Suppose the life span of a battery follows exponential distribution with the expected value of 1 year. If three battery are drawn at random and tested until they all fail, what is the expected life span of the battery that failed second?
(There is a duplicate of this question but it's on hold so I'm posting another one)
I'm thinking about setting the expected value of the three batteries as a random vector, say ($v_1, v_2, v_3$). So the one that failed the last would be max$(E(v_1),E(v_2),E(v_3))$. But I'm not sure that if this approach is correct, and if it is, how should I proceed to find the middle value.
If we let $X_j$ be the lifetime of battery $j$, then $X_j \sim Exp(\lambda)$ i.i.d., where $\frac{1}{\lambda} = 1 \text{ year}$.
One could then consider the order statistics $X_{(1)}$, $X_{(2)}$ and $X_{(3)}$, which are the ordered lifetimes of the batteries, so $X_{(1)} \le X_{(2)} \le X_{(3)}$. We thus need to compute $E[ X_{(2)}]$.
Using https://en.wikipedia.org/wiki/Order_statistic#Order_statistics_sampled_from_an_exponential_distribution, the random variable $X_{(2)}$ can be written as
\begin{equation} X_{(2)} = \frac{1}{\lambda}\left( \frac{Z_1}{3} + \frac{Z_2}{2} \right), \end{equation}
where $Z_1$ and $Z_2$ are exponential random variables with parameter $1$.

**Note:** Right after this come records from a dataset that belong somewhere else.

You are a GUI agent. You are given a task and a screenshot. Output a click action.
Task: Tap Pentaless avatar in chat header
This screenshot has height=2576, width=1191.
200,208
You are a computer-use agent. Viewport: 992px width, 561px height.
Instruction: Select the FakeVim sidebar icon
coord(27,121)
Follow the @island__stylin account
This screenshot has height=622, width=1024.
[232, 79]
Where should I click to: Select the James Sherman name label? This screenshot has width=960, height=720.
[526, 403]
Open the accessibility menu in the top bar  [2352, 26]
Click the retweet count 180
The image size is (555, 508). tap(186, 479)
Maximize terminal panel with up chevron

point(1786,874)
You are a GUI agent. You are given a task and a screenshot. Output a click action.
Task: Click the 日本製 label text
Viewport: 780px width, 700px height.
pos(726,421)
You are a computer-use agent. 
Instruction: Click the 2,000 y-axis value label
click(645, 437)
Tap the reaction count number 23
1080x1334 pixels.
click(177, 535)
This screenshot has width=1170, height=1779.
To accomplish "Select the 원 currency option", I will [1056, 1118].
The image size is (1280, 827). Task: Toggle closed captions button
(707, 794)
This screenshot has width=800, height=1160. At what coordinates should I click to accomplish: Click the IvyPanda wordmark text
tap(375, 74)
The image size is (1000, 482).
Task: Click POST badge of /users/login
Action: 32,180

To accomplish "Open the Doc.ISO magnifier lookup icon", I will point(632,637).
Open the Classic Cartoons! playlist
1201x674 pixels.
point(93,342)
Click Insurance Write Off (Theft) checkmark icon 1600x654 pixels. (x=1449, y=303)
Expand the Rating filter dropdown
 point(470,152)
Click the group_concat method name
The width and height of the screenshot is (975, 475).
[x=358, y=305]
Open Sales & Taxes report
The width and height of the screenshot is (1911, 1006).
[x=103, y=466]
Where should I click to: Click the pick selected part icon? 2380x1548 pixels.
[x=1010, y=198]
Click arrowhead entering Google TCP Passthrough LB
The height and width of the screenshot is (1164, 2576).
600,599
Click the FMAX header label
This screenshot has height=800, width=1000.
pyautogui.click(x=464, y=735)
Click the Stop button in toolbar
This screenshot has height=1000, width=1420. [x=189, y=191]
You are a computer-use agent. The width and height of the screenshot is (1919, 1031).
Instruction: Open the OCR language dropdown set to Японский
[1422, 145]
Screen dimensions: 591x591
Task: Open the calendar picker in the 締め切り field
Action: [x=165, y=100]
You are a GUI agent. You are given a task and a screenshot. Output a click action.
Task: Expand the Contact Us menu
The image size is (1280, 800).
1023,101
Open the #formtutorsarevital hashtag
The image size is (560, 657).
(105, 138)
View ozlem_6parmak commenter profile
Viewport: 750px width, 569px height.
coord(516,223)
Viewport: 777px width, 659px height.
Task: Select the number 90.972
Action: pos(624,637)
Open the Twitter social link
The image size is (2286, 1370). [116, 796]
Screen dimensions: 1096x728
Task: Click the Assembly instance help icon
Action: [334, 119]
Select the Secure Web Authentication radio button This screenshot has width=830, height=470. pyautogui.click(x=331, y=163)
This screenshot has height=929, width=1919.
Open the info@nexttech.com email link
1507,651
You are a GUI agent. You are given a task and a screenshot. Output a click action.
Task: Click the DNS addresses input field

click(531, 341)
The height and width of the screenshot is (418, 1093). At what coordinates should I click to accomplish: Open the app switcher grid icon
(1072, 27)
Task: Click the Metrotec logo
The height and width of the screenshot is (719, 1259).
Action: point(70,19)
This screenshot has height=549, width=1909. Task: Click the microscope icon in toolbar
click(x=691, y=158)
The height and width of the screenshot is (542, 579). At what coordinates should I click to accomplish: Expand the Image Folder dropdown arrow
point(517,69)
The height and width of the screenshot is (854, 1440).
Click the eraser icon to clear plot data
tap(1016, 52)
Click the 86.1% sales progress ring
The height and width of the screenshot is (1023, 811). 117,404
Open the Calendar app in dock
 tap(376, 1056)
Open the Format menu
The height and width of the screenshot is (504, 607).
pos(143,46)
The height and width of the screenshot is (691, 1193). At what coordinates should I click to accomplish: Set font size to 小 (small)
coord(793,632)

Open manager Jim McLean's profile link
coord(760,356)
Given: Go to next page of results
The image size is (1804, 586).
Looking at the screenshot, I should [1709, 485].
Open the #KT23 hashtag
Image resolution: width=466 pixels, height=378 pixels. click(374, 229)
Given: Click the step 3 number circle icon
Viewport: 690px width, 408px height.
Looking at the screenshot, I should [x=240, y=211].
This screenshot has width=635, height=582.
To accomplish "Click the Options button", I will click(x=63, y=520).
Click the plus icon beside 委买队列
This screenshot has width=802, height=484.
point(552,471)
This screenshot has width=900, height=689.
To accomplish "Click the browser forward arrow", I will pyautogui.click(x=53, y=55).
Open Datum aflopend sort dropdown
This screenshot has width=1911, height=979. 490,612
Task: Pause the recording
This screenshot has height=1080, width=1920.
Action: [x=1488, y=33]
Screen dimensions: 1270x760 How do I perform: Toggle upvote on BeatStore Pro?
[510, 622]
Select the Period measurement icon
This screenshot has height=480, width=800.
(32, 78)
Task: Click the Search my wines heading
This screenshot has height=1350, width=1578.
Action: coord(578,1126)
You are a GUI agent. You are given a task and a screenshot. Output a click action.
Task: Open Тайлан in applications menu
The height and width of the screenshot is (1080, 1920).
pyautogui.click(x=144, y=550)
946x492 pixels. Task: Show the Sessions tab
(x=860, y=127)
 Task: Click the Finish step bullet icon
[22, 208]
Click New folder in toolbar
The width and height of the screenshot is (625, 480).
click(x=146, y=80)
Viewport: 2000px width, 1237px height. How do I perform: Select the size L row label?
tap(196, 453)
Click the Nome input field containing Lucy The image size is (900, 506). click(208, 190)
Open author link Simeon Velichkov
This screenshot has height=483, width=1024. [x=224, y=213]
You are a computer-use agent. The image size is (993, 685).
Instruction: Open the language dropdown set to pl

The expected value is then
\begin{align} E \left[ X_{(2)} \right] &= E \left[\frac{1}{\lambda}\left( \frac{Z_1}{3} + \frac{Z_2}{2} \right)\right] \\ &= \frac{1}{\lambda}\left( E \left[ \frac{Z_1}{3} \right] + E \left[ \frac{Z_2}{2} \right] \right) \\ &= \frac{1}{\lambda}\left( \frac{1}{3} + \frac{1}{2} \right) \\ &= \frac{5}{6}\cdot \frac{1}{\lambda}. \end{align}
Therefore, the expected time of failure of the battery failing second is $\frac{5}{6}$ years.